> Problem requirements
Write out exactly the lines running from the one with "You are a GUI" to the end of the data, including both of those lines and excluding pictures.

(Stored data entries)
= = = =
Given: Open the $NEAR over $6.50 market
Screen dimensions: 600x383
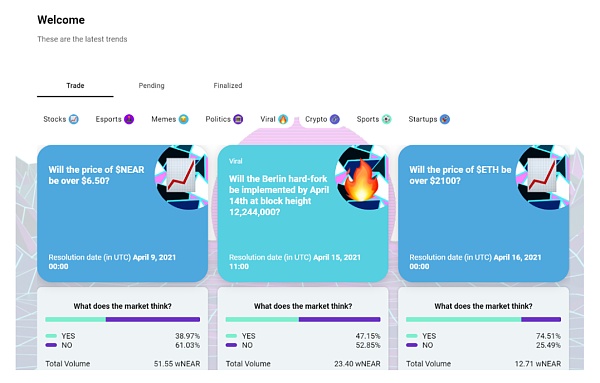Looking at the screenshot, I should click(x=122, y=214).
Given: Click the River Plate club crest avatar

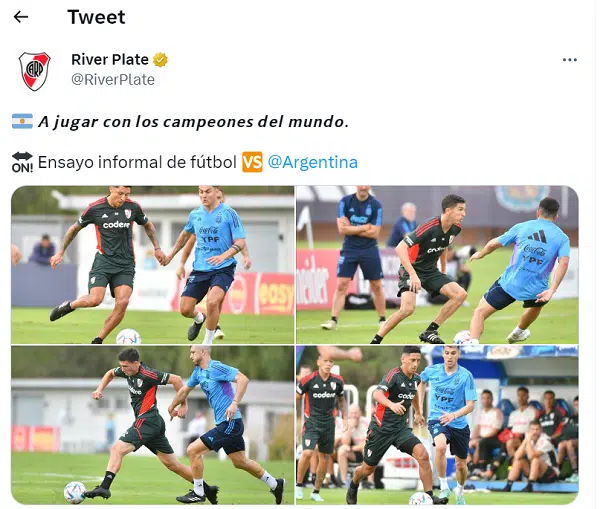Looking at the screenshot, I should coord(34,71).
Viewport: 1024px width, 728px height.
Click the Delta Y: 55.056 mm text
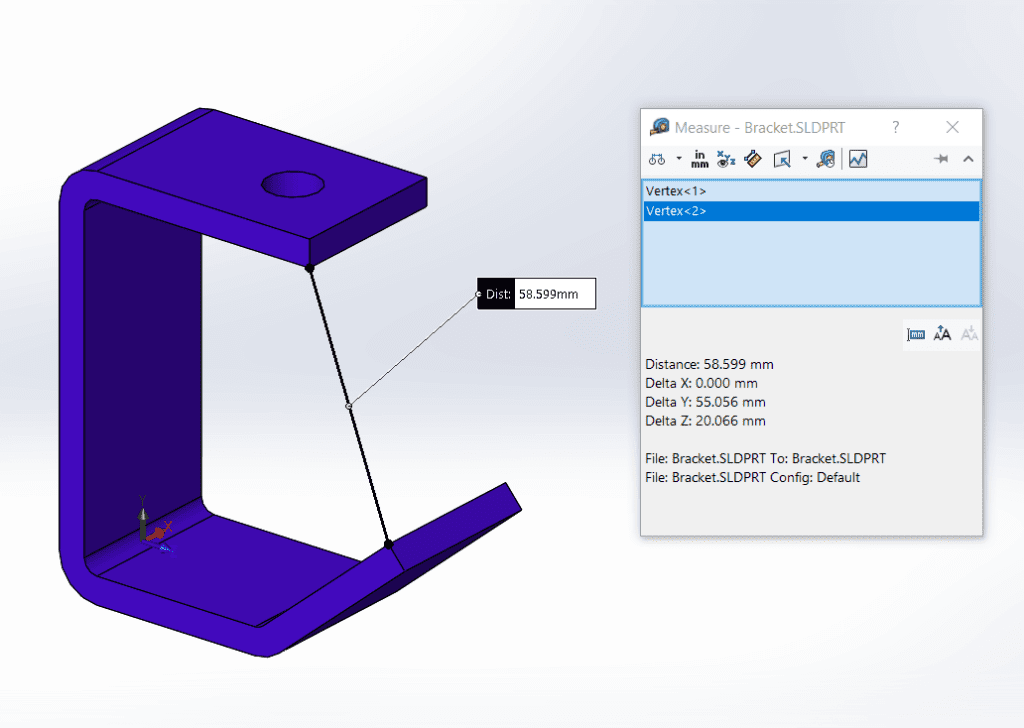pyautogui.click(x=705, y=402)
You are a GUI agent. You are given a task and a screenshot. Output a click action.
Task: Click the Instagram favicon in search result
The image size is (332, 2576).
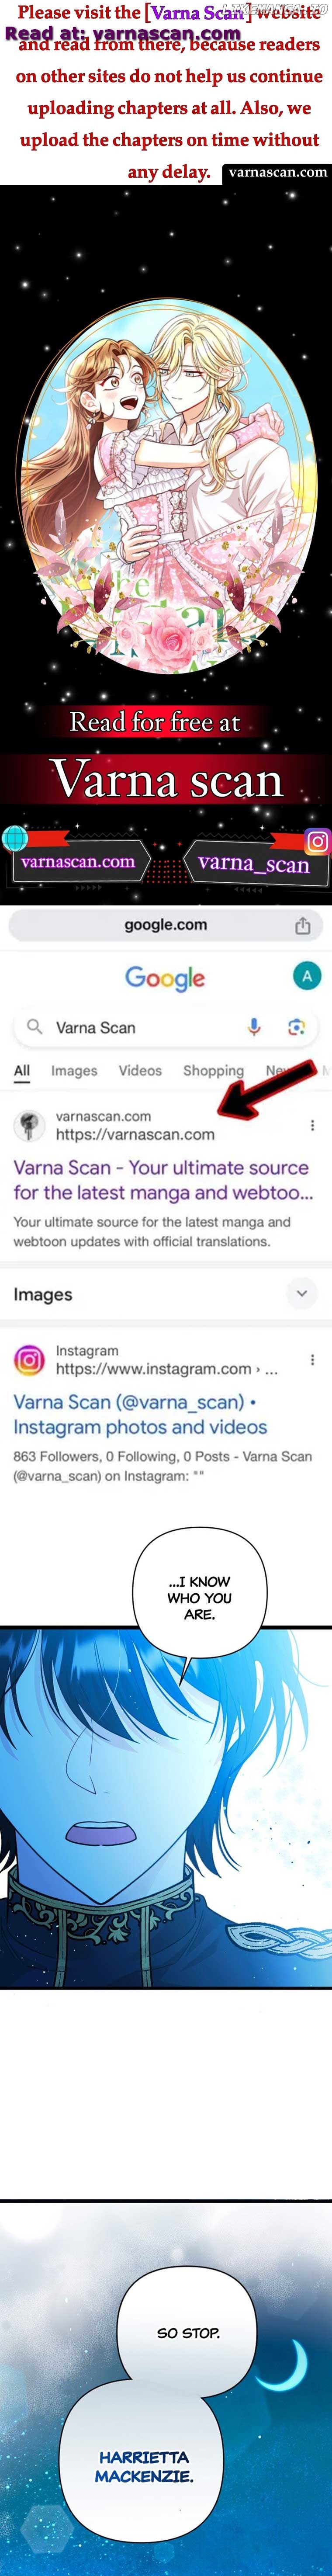(x=29, y=1360)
= = = =
> Result
You are a GUI agent. You are given a task and a screenshot. Output a click action.
Task: Click the Instagram favicon in search result
The image size is (332, 2576).
(x=29, y=1360)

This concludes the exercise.